L’envoi de messagers pour préparer sa venue conduit les
Samaritains à prendre position face à Jésus. Il
y a un refus de le recevoir en raison de sa destination, vers
Jérusalem.
Devant l’objection des Samaritains, les disciples sont prêts à déclencher
un cataclysme pour les détruire. Jésus s’oppose à une
telle méthode. La perspective d’être retranché du
monde ne modifie pas son comportement habituel. La route qui le conduit à Jérusalem
avec ses disciples est une voie qui ne fait pas appel à la violence.
Le courage prend ici le visage d’une rencontre qui accueille
jusqu’à l’incompréhension et le désaveu,
annonciateurs du temps qui approchait où Jésus allait être
enlevé.
Les trois petits dialogues qui suivent cette mise en contexte sont
liés aux perspectives déjà évoquées.
Un premier dialogue s’enracine dans la bonne volonté d’un
inconnu : Je te suivrai partout où tu iras. La déclaration
de Jésus en réponse à cette belle initiative peut
apparaître déconcertante. Contrairement aux animaux qui
ont un espace pour habiter, le Fils de l’homme n’a pas
d’endroit où reposer la tête. Aucune sécurité en échange
d’un désir loyal de suivre Jésus. Dans le domaine
de la foi, aucune manifestation d’un espace tangible en échange
d’une mise à disposition.
La proposition suivante apparaît à l’initiative
de Jésus, Suis-moi. La réponse laisse entendre la peine
devant la mort d’un être proche, son père. Le devoir
filial devrait l’emporter pour un bref moment. Il est tout au
plus question de s’acquitter d’une obligation. Ici, les
temps approchent à une telle vitesse, que l’annonce du
Royaume l’emporte sur toutes les exigences cultuelles. L’invitation
concerne l’annonce du règne de Dieu. Elle se situe de
plain-pied du côté de la vie, au point de ne pouvoir côtoyer
ce qui appartient au monde de la mort.
Arrive enfin, un dernier volontaire. Sans être interpellé personnellement
par Jésus, il répond à une invitation qu’il
perçoit comme s’adressant à lui. Il accepte volontiers
de suivre Jésus, après avoir… Il y a un mais dans
sa réponse. Il s’agit de faire ses adieux à ses
proches. L’urgence de la situation, la perspective où Jésus
est enlevé de ce monde, comporte une exigence. Le règne
de Dieu est incompatible avec celui qui regarde en arrière.
Nous ne connaissons pas la réponse finale des trois interlocuteurs
de Jésus. Nous sommes tout au plus au fait des exigences imposées
par le fait que le temps approchait où Jésus allait être
enlevé de ce monde et où il prit la route vers Jérusalem.

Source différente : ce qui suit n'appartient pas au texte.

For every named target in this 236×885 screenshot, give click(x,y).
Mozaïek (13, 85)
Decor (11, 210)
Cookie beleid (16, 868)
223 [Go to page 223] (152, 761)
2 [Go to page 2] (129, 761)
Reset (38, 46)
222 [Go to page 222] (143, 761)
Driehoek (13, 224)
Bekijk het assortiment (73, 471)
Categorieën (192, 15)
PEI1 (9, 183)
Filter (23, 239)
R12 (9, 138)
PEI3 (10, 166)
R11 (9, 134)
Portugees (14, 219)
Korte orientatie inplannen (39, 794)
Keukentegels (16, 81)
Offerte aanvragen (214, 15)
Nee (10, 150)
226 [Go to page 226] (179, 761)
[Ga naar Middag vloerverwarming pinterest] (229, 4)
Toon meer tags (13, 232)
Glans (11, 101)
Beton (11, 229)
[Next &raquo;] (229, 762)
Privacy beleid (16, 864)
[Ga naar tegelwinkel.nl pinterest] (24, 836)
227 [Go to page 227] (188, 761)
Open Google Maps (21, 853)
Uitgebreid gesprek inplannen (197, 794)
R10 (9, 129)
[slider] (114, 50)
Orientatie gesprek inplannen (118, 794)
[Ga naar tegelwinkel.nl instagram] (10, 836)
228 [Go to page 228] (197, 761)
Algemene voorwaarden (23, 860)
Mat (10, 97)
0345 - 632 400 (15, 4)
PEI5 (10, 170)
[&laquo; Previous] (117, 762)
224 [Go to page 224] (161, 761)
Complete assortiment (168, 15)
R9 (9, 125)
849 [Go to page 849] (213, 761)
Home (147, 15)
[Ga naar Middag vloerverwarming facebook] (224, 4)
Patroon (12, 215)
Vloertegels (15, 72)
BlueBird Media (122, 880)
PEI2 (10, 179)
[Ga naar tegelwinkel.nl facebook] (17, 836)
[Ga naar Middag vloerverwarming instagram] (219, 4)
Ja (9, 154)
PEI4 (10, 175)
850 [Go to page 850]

Ces exigences peuvent nous gêner, ou nous culpabiliser, si nous
oublions l’attitude de Jésus envers les Samaritains. Alors
que les disciples auraient voulu exercer un pouvoir contraignant pour être
accueilli, il s’y oppose. L’urgence de la situation conduit
Jésus à refuser même de prendre du temps pour répondre
au désir des disciples de sévir. Le récit mentionne
simplement que Jésus interpella vivement Jacques et Jean. Par
conséquent, les répercussions sur les exigences pour être
disciples sont radicales. Il y un abandon de la sécurité qui
se manifeste dans la primauté accordée à la mission
et dans le regard qui se tourne uniquement vers l’avenir. Il
s’agit d’emprunter une voie sans autre balise que celle
de l’urgence d’un Royaume qui vient.
À l’Heureuse annonce qui nous est faite dimanche après
dimanche, nous apportons une réponse dans la foi. En ce domaine,
la certitude n’existe pas. Elle n’a pas non plus un lieu
de sécurité où rassurer nos angoisses. Nos réponses
demeurent en prise avec les exigences bien concrètes de nos
vies et de notre passé. Il ne saurait être question de
nous défiler devant nos obligations. Au contraire, l’Évangile
nous invite à prendre courageusement nos routes personnelles
vers Jérusalem. Nous ne marcherons pas seuls, car nous rejoignons
nos frères et nos sœurs qui poursuivent également
le même pèlerinage, sans oublier tous ceux et celles qui
vivent qui nous ont précédé sur cette terre. C’est
au cœur de nos doutes, de nos hésitations devant une parole à dire,
des gestes à poser, que nous plongeons dans l’expérience
de foi. Si le temps approchait où Jésus allait être
enlevé de ce monde, aujourd’hui le temps où le
Seigneur reviendra dans la gloire s’approche pour nous.